My Christmas Present

I said the other day that what I wanted for Christmas was hope for treatment and a doctor who knows about this dreadful disease, Well, I was driving along in my car a couple of days ago minding my own business when I received a phone call from a University medical center that told me they had received a referral from my primary care physician for me to be seen by a Multi-system Sarcoidosis specialist. I almost dropped the phone. After all I had just been to my primary care doc a few days prior when we had discussed her possibly researching for a specialist but I honestly didn't expect any results this soon. It will be quite a distance for me to go, in another state, but well worth the drive since this specialist deals with every aspect of Sarcoidosis. I have my appointment so this is a nice pleasant Christmas present for me.... a possible hope for the proper treatment ... or at least a step in the right direction.

Hope For Treatment

I was doing some thinking this week after someone asked me what it was that I wanted for Christmas.
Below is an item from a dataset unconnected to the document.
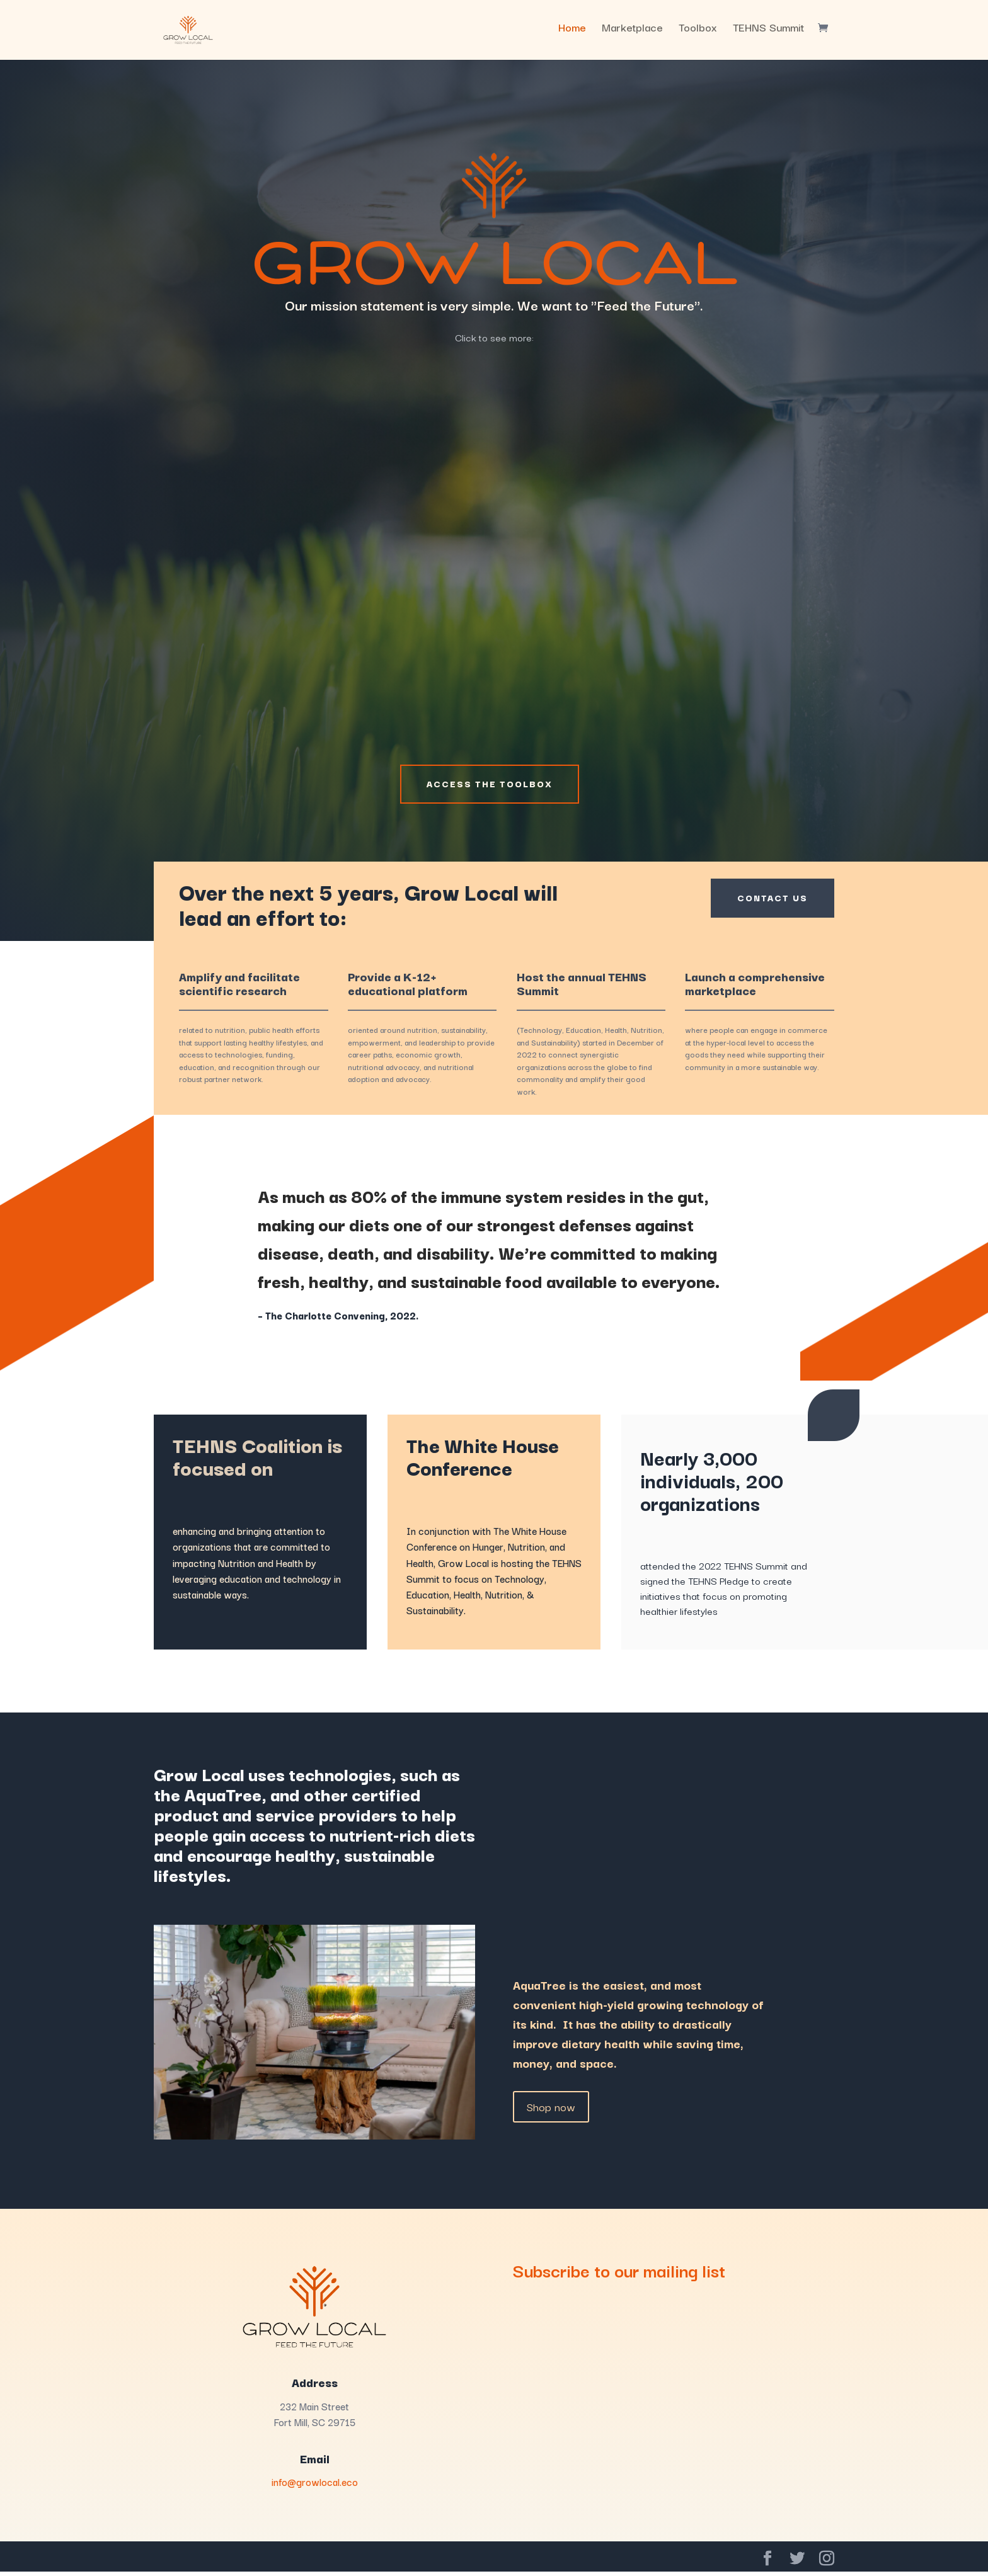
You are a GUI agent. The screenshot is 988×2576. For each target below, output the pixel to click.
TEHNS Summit (768, 34)
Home (572, 34)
I really don't want anything that money can buy this year. What I want more than anything is for my doctors to find some kind of medical treatments that will actually work on this terrible disease that is rapidly changing my body. I have been sick for a long while however the past year has really taken a toll. The last few months there have been some major changes as well. For one, my hair is beginning to fall out and I am starting to shop for a wig... something I never thought I would need to do. My eyes are now being affected by the Sarcoidosis as well with burning and itching and blurred vision constantly in spite of new glasses. My legs have had a lot more numbness and weakness and it makes me wonder if I will lose the ability to use them at some point. I now have the skin involvement that comes with this disease... not as traumatic as some, but weird purple dots all over  are not normal everyday  buddies that you welcome. My headaches have become an everyday occurrence and on a day that I do not happen to have a migraine I am indeed a happy camper. The frustrating thing to me is sitting in my doctor's office and hearing that he or she is baffled as to how to treat me. I am not alone. There are many people with this dreadful disease all over the world in the same dilemma. Tons of multi system symptoms and very few Sarcoidosis specialists. Yes, there are Pulmonologists who deal with Sarcoidosis of the lungs.... however, for quite a number of us who are dealing with more than just the lungs, it is complex and we need specialists who know how Sarcoidosis affects each organ. So, this Christmas as I sit here... I wish for treatment... I wish for more research... I wish for the medical profession to train for this specialty. I wish for all of my Sarcoidosis friends to not give up... it is easy to feel like it at times. One day at a time is all we have. Cherish each day and the ones you love, and keep hoping for treatment that works.